PROMPT:
Gather each line of the entries below that includes "Open".
Segment Start: INPUT MATERIAL
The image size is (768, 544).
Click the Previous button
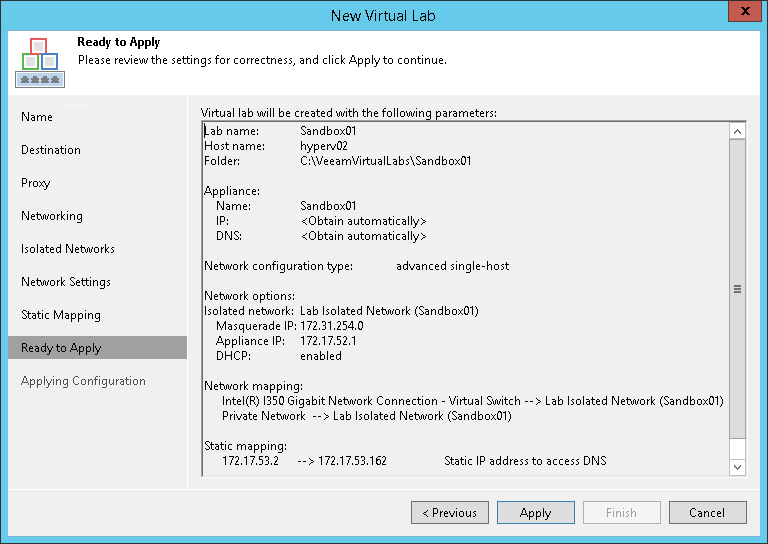(x=450, y=513)
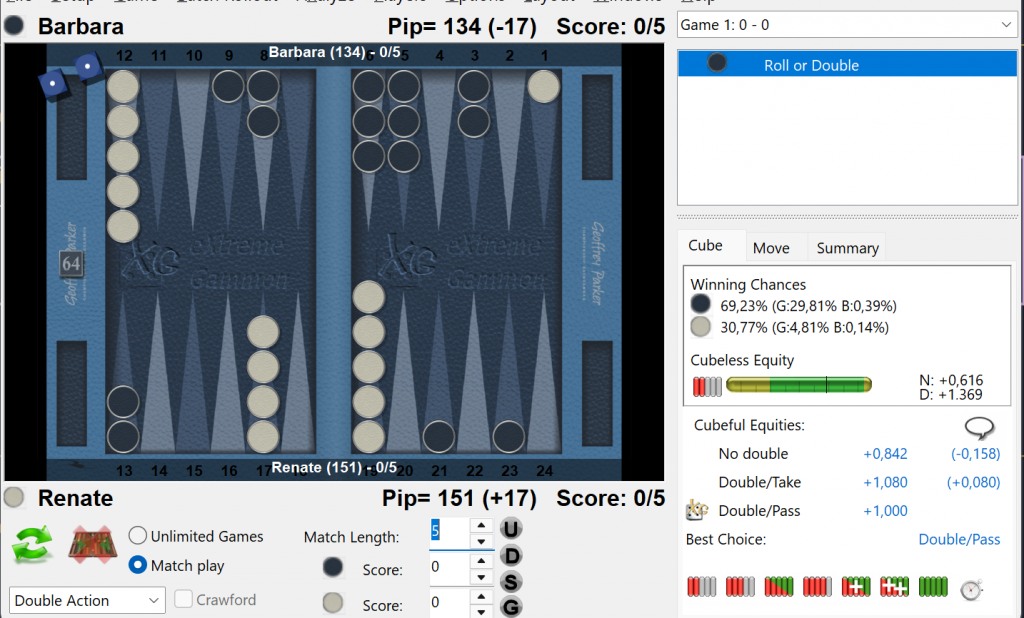Click the cubeless equity green bar
The height and width of the screenshot is (618, 1024).
tap(798, 385)
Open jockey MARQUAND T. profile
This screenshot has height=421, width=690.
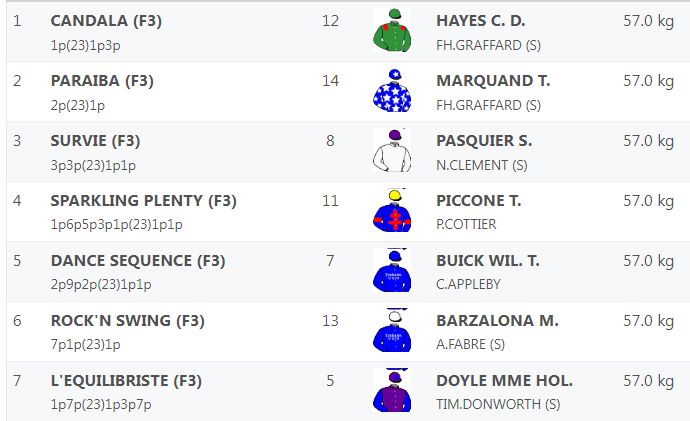click(493, 81)
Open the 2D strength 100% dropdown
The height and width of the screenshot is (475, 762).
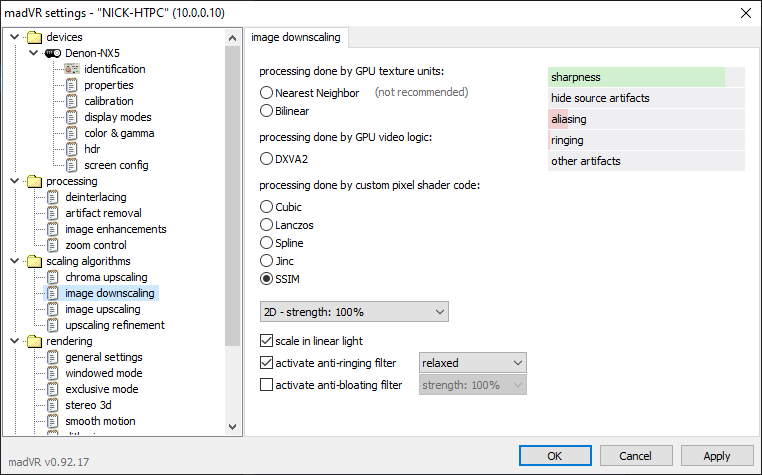pos(354,312)
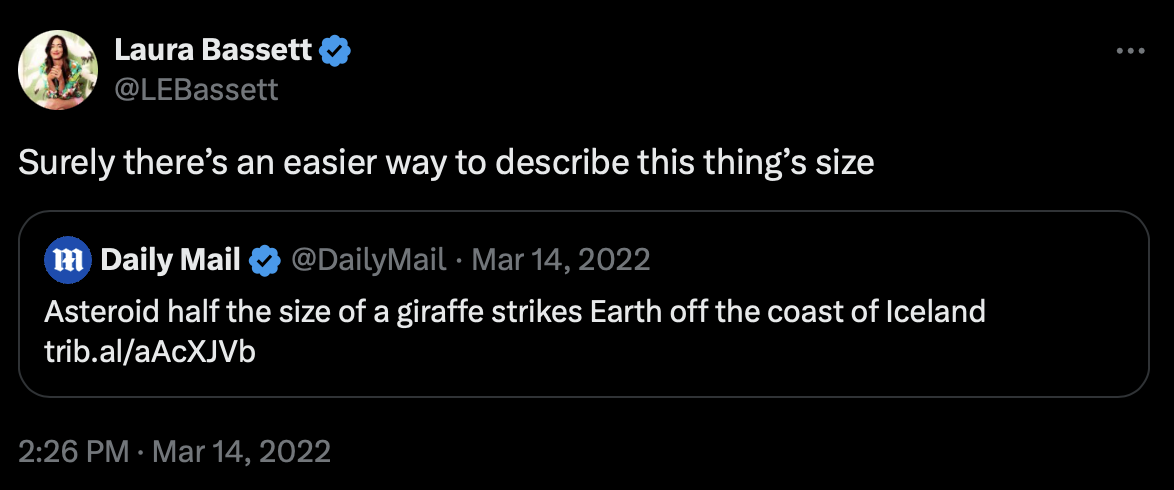
Task: Click the Daily Mail account name
Action: pyautogui.click(x=171, y=261)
Segment End: INPUT MATERIAL
OUTPUT BELOW:
Open jockey MARQUAND T. profile
Open the 2D strength 100% dropdown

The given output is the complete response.